It’s me Brit, and I’m back again for part two of Canadian Art.  The winter break was lovely and refreshing, and now it is yet again time to hit the books.  We’re picking up Canadian Art again in the 1960’s to present day this semester.  So without further ado, I’ll be launching back into it.

Canadian Nationalism.  Oh long studied and disputed and mulled over topic by artists, writers, politicians and everyone in between, how I have missed you!  To me, I feel that Canadian patriotism comes in waves.  We are always at the height of our national pride during times when the Nation is put in spotlight.  Positive spotlight that is.  The sixties brought Expo 67 and the Centennial.  2010 brought the Vancouver Olympics, and more gold medals for Canadians on Canadian territory than any other country, in various different sports, including, of course, men’s hockey gold.  The truest epitome of national pride for almost any Canadian male between the ages of 2 and 200, showing the rest of the world that it was (and always will be) OUR game.  This time of pride for our country was so meaningful to some people that they are actually repeating it in Vancouver this February.
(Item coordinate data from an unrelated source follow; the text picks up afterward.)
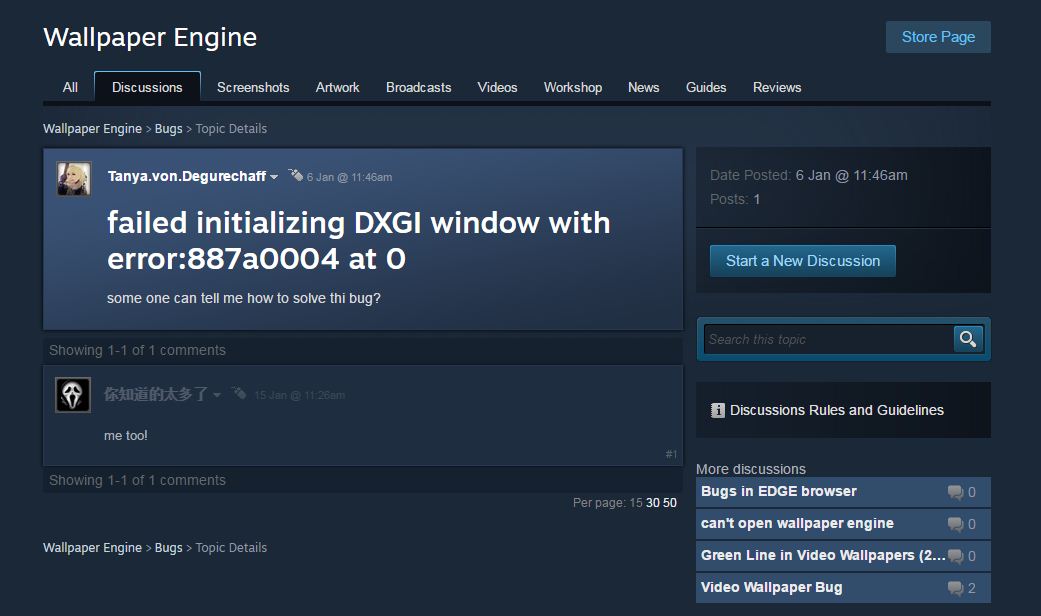Click the comment bubble icon for Bugs in EDGE browser
This screenshot has width=1041, height=616.
[955, 492]
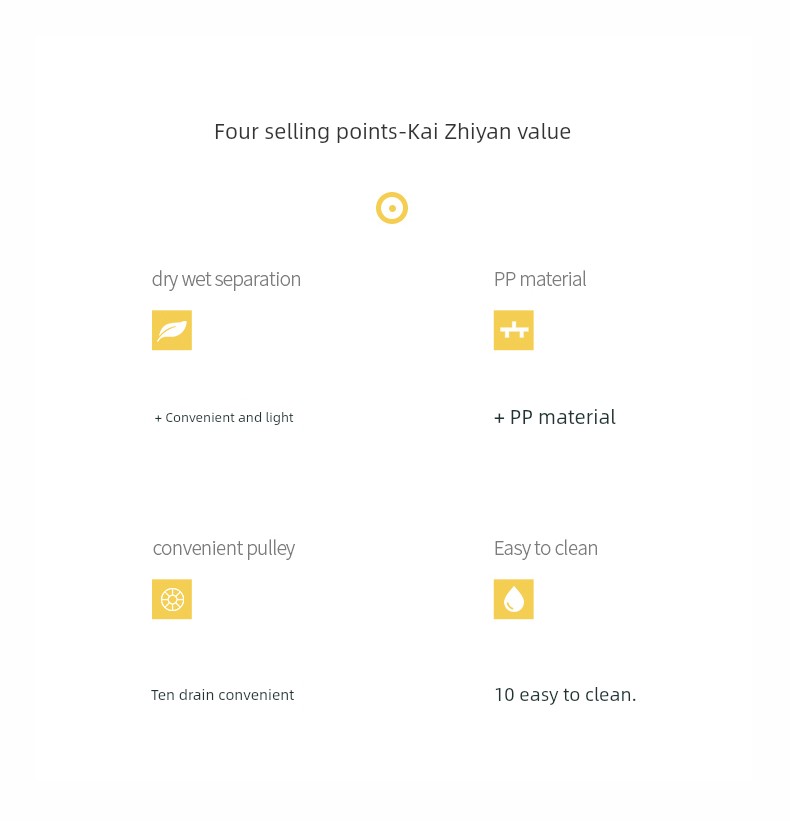Click the icon beneath 'convenient pulley' heading
The width and height of the screenshot is (790, 821).
172,599
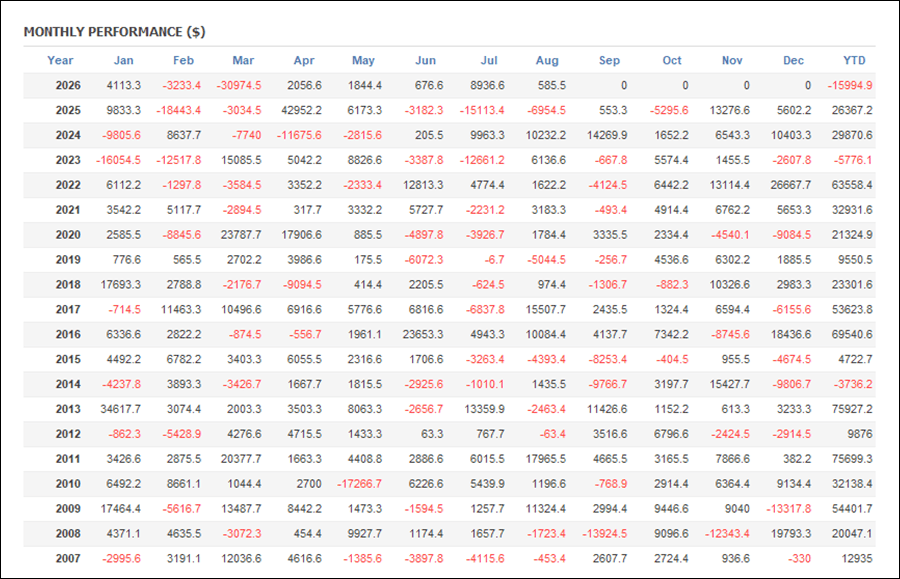
Task: Click the Dec column header
Action: [793, 60]
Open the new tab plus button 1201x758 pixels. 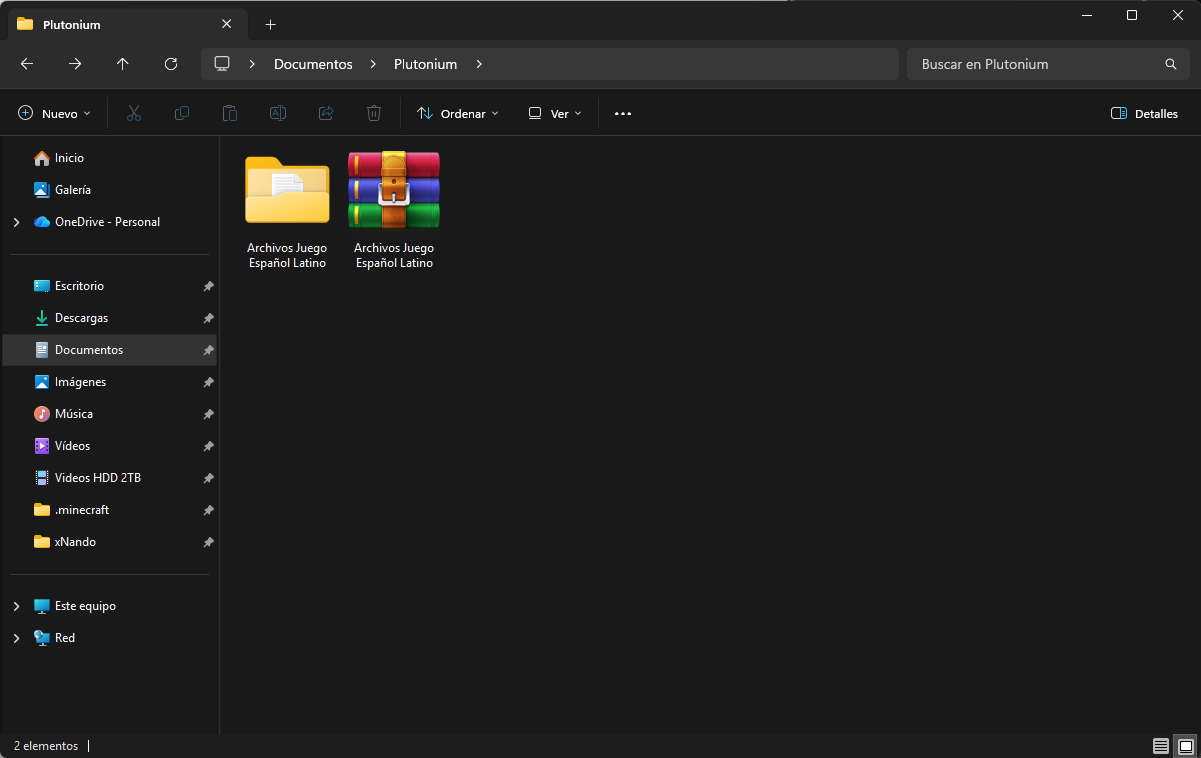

http://www.facebook.com/#!/event.php?eid=161787573855201

This Facebook event has over 6’000 people agreeing to attend and over 20’000 people “waiting to respond”.  This event is organized to revisit a time when Canada was number one.  So what makes these moments so special to people?  I think it’s because it’s a chance to show off.  How are we showing ourselves off to the rest of the world?  How are we defining ourselves?  In the sixties, it was common to want to establish ourselves as not American, but not being American does not make you Canadian.  What makes us Canadian?  What do we want others to think of us?  What do other countries make of our anthem, flag, cities, people, culture, landscape?    I asked my friend on exchange in Britain, what do people ask you about Canada?  Expecting some profound response, I was shocked when she told me “They ask if we always have red beer cups to party with because they don’t have them there, and they (the British university students) associate them with movies about college.  You know, National Lampoon, that sort of thing.”  Another friend from the States, responded “You’re altogether too tolerant of the cold and snow.  If it’s cold out, it’s not beautiful outside, I don’t care if the sun is out.”

Not exactly what I was looking for, but I suppose it’s a start, and definitely different answers than what I would usually expect to such a question.  More to ponder on Canadian national identity?  Because really, I still don’t think anyone has figured it out yet!

That’s all!  And welcome back to second semester musings with me!